Rising TB prevalence among children

Based on an Editorial Piece published in The Hindu on 17 July 2017 - "A looming threat "

The context
  • Recently, a survey was carried out under the Revised National TB Control Programme.
  • Under this, a limited number of children tested for TB.
  • The findings are worrisome.
    • About 5,500 out of about 76,000 children tested in nine Indian cities have been diagnosed with tuberculosis
    • 9% of such children have multi-drug resistant TB (MDR-TB)
    • It shows the silent spread of the disease in India.
    • The actual prevalence of MDR-TB among children in India is not known.
    • According to a 2015 study, of the over 600 children who had tested positive for TB in four cities, about 10% showed resistance to Rifampicin, a first-line drug.
What we can learn from the finding
  • Incidence of TB among children is a reflection of the prevalence of the disease in the community at large.
  • Very often, children who test positive for TB have been in close contact with adults with the disease in the same household.
  • The high prevalence of both drug-sensitive TB and drug-resistant TB in children shows the failure of the health-care system to diagnose the disease early enough in adults and start them on treatment.
  • There is usually a couple of months’ delay in diagnosing the disease. Due to this, there is a continuing threat of TB spreading among household contacts and in the larger community.
  • Children are certainly the most vulnerable in contracting TB.
What needs to be done?
  • The World Health Organisation guidelines and the RNTCP strategy must be followed.
  • It requires all household contacts, particularly children, of a newly diagnosed pulmonary TB patient to be tested and started on treatment if needed.
  • It also says that the children below six years of age in the household of a newly diagnosed patient are required to be given the drug Isoniazid as a prophylactic even when they do not have the disease.
What more can be done?
  • A proactive approach is needed.

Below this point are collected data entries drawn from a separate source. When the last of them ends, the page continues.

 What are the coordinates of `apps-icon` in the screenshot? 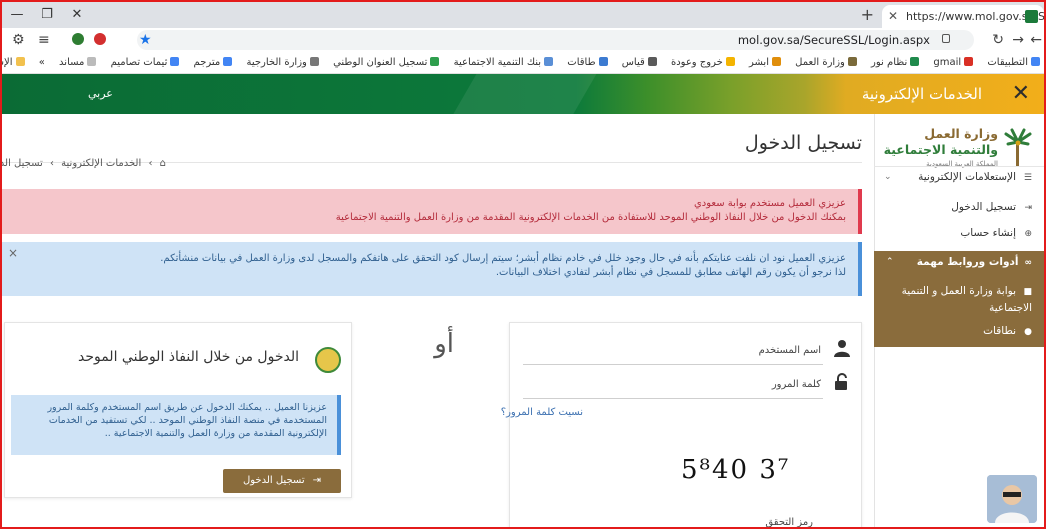 It's located at (1036, 62).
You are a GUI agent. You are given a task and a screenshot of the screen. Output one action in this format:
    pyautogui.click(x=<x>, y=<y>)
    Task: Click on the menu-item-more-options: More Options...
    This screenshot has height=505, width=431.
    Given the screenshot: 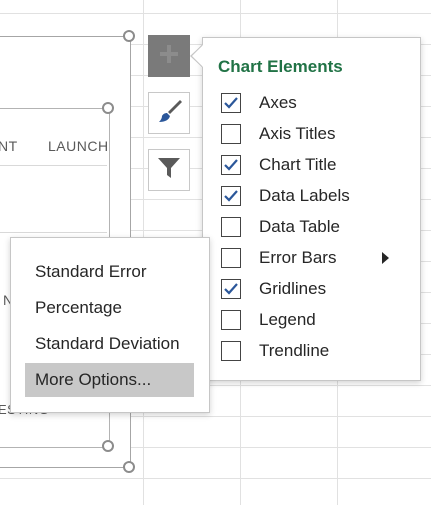 What is the action you would take?
    pyautogui.click(x=110, y=380)
    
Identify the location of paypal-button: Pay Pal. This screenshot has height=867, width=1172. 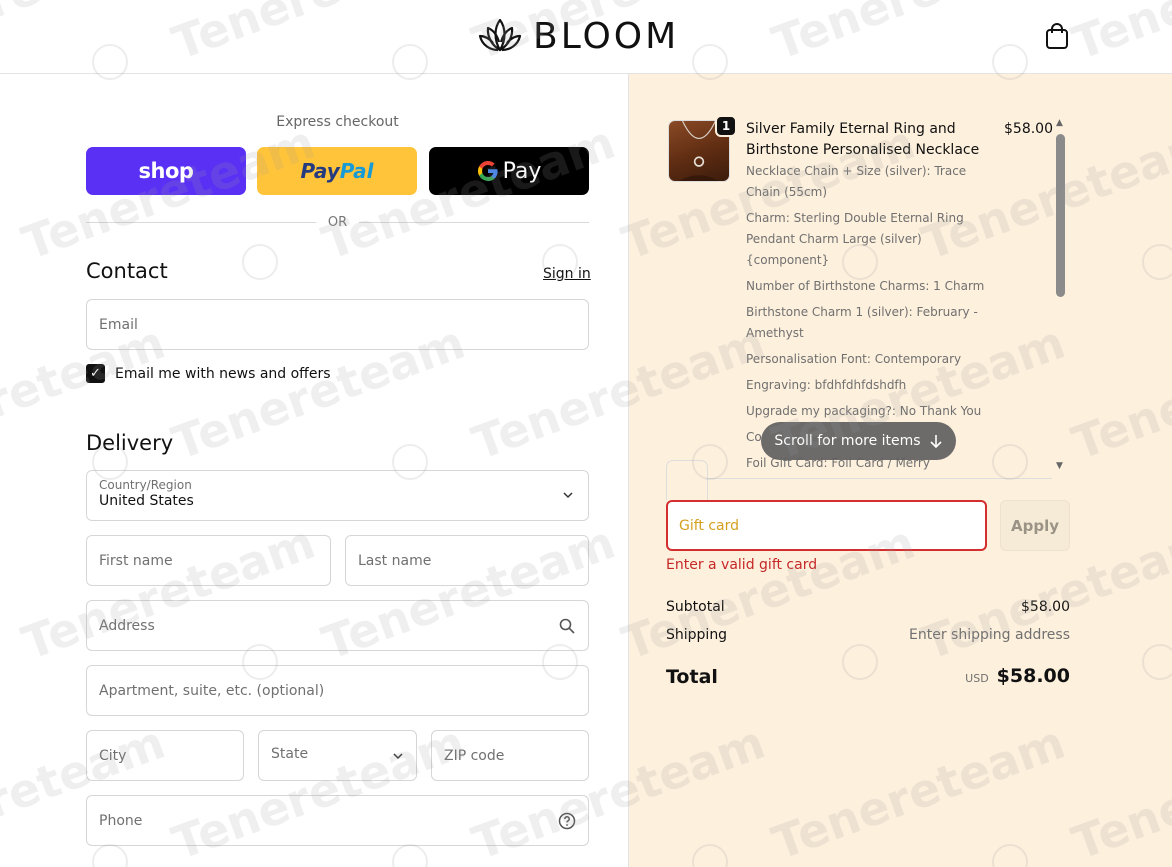
(337, 171).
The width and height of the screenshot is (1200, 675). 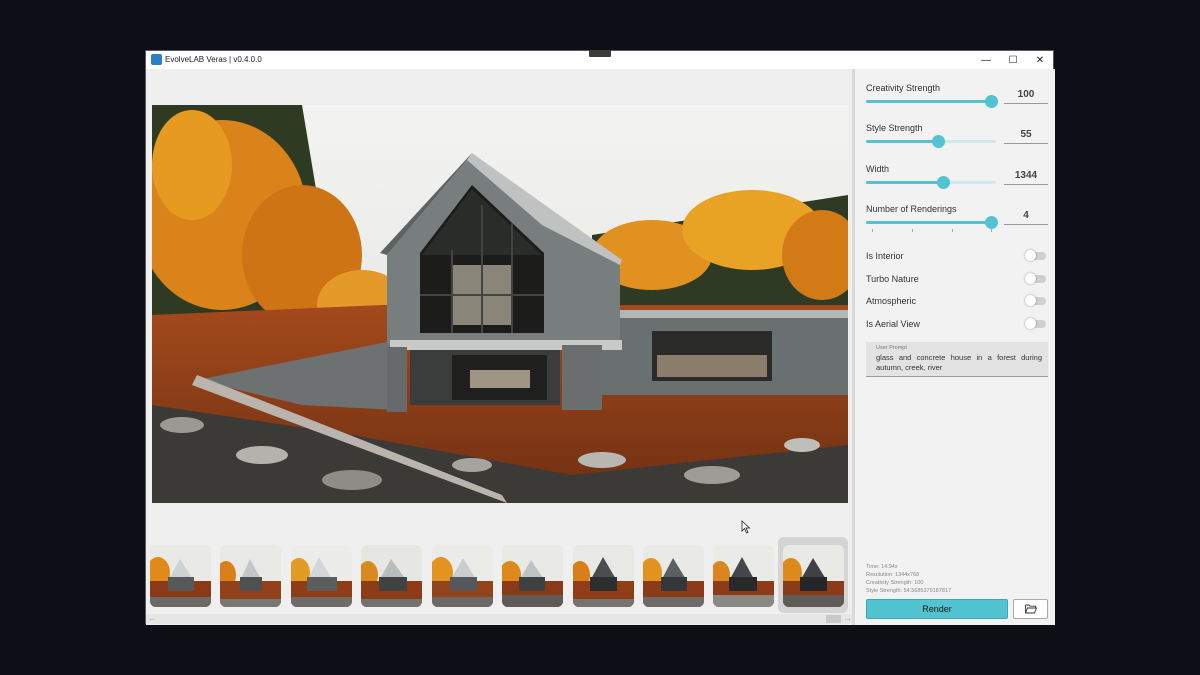 I want to click on folder-open-icon, so click(x=1030, y=609).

Timely testing helps in early and correct diagnosis of all contacts and in cutting the transmission chain.
  • Intensify contact screening: The results from this limited study should make the government to take up contact screening more urgently.
  • Leverage FDCs: In 2010, WHO had revised the dosage of certain TB drugs for children. Fixed-dose combination (FDC) drugs that take into account the revised dosages for children were made available in late 2015. The FDCs are meant for treating children with drug-susceptible TB. All Indian States will be covered by the end of this year. Adherence to treatment will improve, and correct dosage for children weighing less than 25 kg will become easier when child-friendly FDCs become available throughout the country.

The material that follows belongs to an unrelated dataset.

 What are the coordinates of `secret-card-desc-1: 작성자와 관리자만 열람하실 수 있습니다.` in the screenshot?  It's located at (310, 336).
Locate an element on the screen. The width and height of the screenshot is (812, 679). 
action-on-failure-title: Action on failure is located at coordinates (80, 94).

  • Using the Xpert molecular diagnostic test to screen children with TB is a positive step and should be welcomed, but all the diagnosed children should be guaranteed paediatric FDCs.
Comment

Immediate steps need to be taken, since the spectre of TB now looms large over the children of India. As such, India probably has the highest burden of the disease in the world. If the prevalence of resistant TB increases among children, it will be disastrous.

Related information
  • Xpert molecular diagnostic test: It is a new molecular test for TB which detects the presence of TB bacteria. It also tests for resistance to the drug Rifampicin. The test is a molecular test which detects the DNA in TB bacteria. It uses a sputum sample and can give a result in less than 2 hours. It can also detect the genetic mutations associated with resistance to the drug Rifampicin.

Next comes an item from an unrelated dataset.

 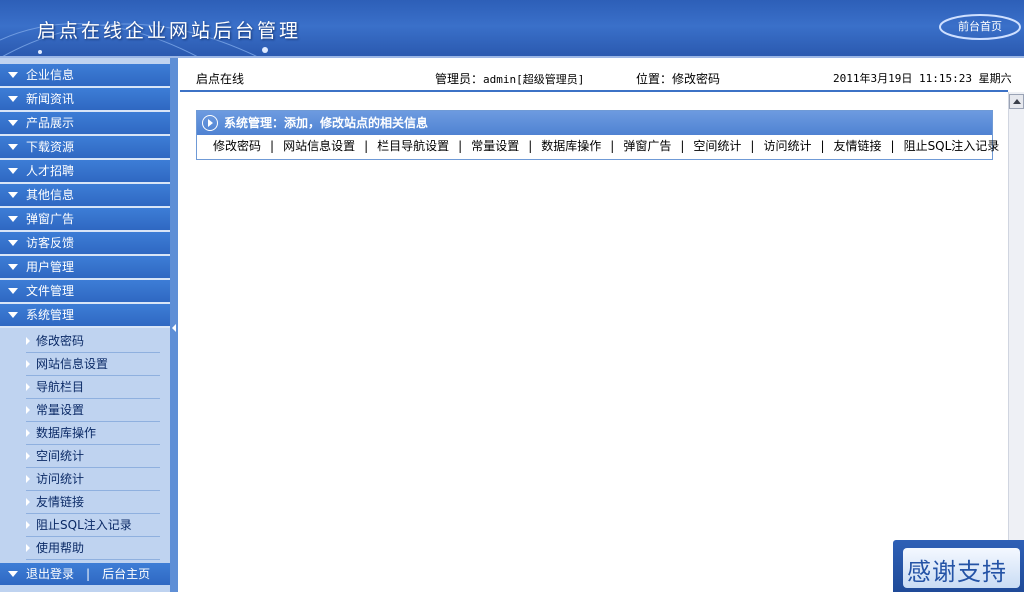 I want to click on panel-link-popup-ads: 弹窗广告, so click(x=647, y=146).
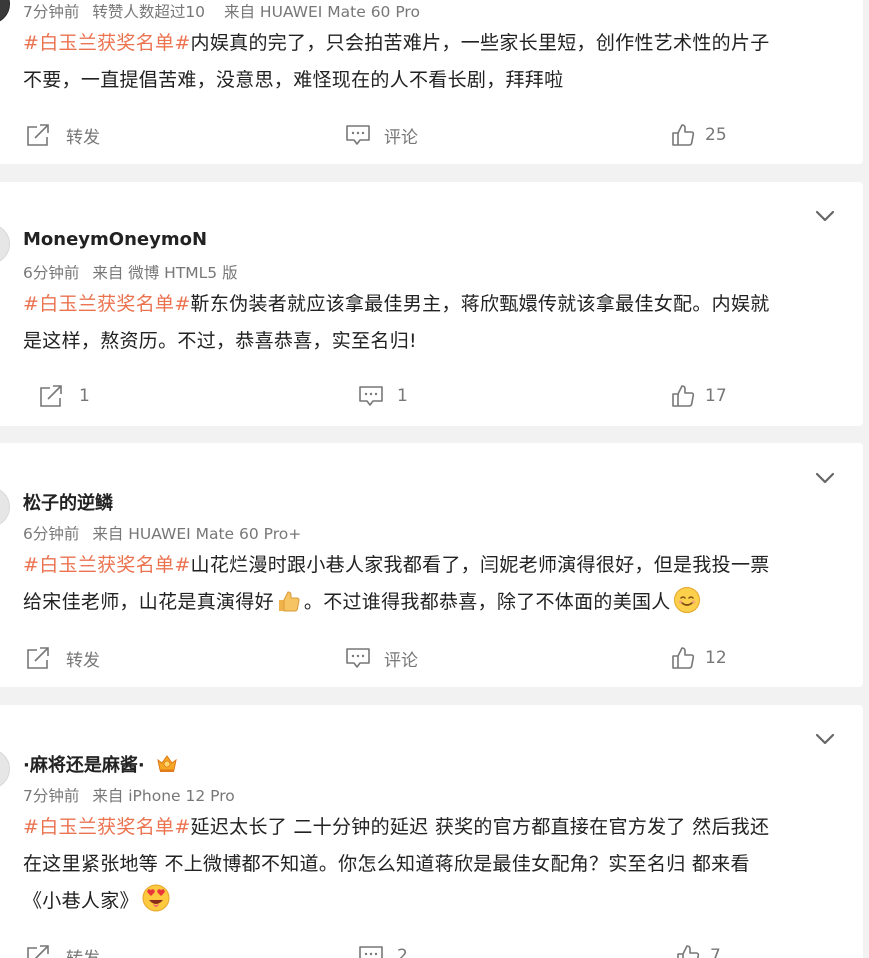  Describe the element at coordinates (716, 135) in the screenshot. I see `like-count: 25` at that location.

  • Revised National Tuberculosis Control Progreamme (RNTCP) is TB control initiative of the Government of India. India has had an on-going National TB Program, NTP since 1962, which was modified in 1972. Program reviews showed that only 30% of estimated tuberculosis patients were diagnosed and only 30 percent of those were treated successfully. In 1992, the Government of India, together with the World Health Organization (WHO) and Swedish International Development Agency (SIDA), reviewed the national programme and concluded that it suffered from managerial weakness, inadequate funding, over-reliance on x-ray, non-standard treatment regimens, low rates of treatment completion, and lack of systematic information on treatment outcomes. As a result, a Revised National Tuberculosis Control Programme (RNTCP) was designed.  It later adopted the internationally recommended Directly Observed Treatment Short-course (DOTS) strategy, as the most systematic and cost-effective approach to revitalise the TB control programme in India. Large-scale implementation of the RNTCP began in late 1998. As per the National Strategic Plan 2012–17, the program has a vision of achieving a “TB free India”, and aims to achieve Universal Access to TB control services.